A theater has N seats arranged in a single row, numbered from 1 to N from left to right. Among these N seats, N-1 are sold as assigned seats, and the remaining one seat is designated as a free seat. A person with an assigned-seat ticket may sit according to the following rules.

• They may sit in the seat whose number is written on their ticket.
• They may sit in the seat immediately to the left or right of that seat.
• They may sit in the free seat.

For illustration, suppose a theater has 4 seats, seats 1, 2, and 4 are sold as assigned seats, and seat 3 is the free seat. In the figure below, the gray seat is the free seat.

Figure 1

In the figure below, the number i represents the person holding the assigned-seat ticket for seat i. The arrangements in Figure 2(a), (b), (c), and (d) satisfy the rules above.

Figure 2

The following four arrangements do not satisfy the rules.

Figure 3

Figure 3(a) is invalid because the person holding the assigned-seat ticket for seat 4 is not seated. In Figure 3(b), (c), and (d), the person holding the ticket for seat 1 or seat 4 sits at least two seats away from their assigned seat, so those arrangements are invalid.

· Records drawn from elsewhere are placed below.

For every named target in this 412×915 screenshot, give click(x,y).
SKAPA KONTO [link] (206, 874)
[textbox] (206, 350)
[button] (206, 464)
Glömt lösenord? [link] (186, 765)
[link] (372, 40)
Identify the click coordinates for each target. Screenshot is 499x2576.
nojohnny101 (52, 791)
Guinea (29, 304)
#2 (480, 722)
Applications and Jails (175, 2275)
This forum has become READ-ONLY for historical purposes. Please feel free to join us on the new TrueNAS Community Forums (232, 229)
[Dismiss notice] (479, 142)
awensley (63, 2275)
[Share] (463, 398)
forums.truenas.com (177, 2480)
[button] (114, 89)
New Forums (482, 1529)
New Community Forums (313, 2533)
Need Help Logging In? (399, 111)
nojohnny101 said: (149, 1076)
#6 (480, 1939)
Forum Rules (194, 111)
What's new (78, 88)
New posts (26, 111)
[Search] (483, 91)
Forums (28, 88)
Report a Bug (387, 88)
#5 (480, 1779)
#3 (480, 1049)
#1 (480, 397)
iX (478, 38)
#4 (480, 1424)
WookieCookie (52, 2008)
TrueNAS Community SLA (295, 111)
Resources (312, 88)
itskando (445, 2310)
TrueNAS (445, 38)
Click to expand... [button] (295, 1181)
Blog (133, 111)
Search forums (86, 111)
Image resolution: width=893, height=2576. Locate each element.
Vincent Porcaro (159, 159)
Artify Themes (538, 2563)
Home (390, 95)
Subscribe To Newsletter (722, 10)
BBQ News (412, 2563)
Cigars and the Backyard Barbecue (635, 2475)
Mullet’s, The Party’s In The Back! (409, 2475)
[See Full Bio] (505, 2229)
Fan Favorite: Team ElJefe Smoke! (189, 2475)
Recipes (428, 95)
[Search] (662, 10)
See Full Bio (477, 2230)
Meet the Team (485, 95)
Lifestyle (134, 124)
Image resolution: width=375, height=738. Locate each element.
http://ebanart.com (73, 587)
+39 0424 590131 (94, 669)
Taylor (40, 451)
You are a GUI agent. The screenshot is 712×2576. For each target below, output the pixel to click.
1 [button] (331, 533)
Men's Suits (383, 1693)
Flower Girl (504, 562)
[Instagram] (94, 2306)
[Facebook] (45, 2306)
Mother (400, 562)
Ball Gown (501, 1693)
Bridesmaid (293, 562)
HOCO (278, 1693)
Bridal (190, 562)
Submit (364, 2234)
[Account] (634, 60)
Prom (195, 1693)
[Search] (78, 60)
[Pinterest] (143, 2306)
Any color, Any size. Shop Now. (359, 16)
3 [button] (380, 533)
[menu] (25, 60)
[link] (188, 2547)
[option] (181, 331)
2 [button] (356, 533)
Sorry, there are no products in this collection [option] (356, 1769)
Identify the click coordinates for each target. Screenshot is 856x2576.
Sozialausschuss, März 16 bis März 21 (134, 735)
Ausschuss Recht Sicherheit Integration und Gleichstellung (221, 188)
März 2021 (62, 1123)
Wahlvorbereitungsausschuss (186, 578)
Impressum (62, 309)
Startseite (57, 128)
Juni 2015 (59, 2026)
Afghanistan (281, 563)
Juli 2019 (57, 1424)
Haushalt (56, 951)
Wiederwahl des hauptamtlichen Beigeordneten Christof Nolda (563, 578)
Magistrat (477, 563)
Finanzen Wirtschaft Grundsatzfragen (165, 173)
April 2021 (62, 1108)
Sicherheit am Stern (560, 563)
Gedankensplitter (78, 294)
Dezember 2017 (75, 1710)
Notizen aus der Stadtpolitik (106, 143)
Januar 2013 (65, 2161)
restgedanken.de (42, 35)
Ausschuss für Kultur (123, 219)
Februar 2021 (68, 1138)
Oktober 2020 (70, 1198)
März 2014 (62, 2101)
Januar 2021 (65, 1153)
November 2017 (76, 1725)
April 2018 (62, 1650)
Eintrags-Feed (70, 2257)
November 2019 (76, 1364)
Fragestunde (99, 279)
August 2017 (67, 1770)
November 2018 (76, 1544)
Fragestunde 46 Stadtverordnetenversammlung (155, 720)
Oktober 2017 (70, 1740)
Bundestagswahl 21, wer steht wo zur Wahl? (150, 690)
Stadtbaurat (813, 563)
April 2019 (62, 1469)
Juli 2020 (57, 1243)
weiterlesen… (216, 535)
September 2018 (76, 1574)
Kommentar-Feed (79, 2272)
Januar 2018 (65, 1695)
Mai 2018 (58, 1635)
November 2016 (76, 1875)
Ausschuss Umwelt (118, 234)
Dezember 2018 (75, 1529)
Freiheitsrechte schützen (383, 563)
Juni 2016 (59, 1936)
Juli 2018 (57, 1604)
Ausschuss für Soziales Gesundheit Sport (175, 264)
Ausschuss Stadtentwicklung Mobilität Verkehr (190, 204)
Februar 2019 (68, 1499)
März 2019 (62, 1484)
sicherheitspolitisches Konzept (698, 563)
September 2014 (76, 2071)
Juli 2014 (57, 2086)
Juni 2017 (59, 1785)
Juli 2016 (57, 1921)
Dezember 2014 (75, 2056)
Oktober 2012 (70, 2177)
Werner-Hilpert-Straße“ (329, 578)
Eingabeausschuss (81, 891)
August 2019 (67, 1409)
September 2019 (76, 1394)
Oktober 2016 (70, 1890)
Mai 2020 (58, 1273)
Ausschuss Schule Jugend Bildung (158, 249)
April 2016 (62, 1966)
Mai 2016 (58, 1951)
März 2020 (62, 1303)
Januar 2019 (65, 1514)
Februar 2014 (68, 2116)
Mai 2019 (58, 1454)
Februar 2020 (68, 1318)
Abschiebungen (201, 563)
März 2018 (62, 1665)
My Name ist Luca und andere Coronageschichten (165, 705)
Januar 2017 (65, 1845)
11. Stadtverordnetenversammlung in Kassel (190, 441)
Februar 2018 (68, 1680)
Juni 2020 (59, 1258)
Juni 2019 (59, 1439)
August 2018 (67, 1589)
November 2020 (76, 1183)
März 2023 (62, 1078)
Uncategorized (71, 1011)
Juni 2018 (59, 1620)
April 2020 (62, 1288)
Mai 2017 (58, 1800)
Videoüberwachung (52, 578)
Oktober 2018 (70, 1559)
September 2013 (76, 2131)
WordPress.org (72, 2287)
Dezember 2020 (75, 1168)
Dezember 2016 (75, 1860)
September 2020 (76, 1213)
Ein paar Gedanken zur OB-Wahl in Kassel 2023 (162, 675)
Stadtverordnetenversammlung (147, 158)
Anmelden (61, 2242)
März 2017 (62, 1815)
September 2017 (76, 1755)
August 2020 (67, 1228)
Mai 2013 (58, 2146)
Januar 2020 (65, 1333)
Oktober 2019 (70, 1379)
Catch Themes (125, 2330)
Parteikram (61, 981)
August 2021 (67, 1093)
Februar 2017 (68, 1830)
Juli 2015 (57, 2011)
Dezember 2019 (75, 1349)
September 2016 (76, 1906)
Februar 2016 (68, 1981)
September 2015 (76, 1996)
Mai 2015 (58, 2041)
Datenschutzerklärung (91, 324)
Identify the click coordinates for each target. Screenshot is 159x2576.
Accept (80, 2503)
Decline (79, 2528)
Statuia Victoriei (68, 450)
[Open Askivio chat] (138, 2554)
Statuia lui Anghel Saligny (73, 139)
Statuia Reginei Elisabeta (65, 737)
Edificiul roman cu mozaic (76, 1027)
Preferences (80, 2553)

Given the total number of seats N and the free seat number K, compute the number of seat arrangements that satisfy the rules above.

The first line contains the number of seats N. (3 ≤ N ≤ 40)

The second line contains the free seat number K. (1 ≤ K ≤ N)

Print the number of seat arrangements that satisfy the rules on the first line. This value is an integer not greater than 2^31 - 1.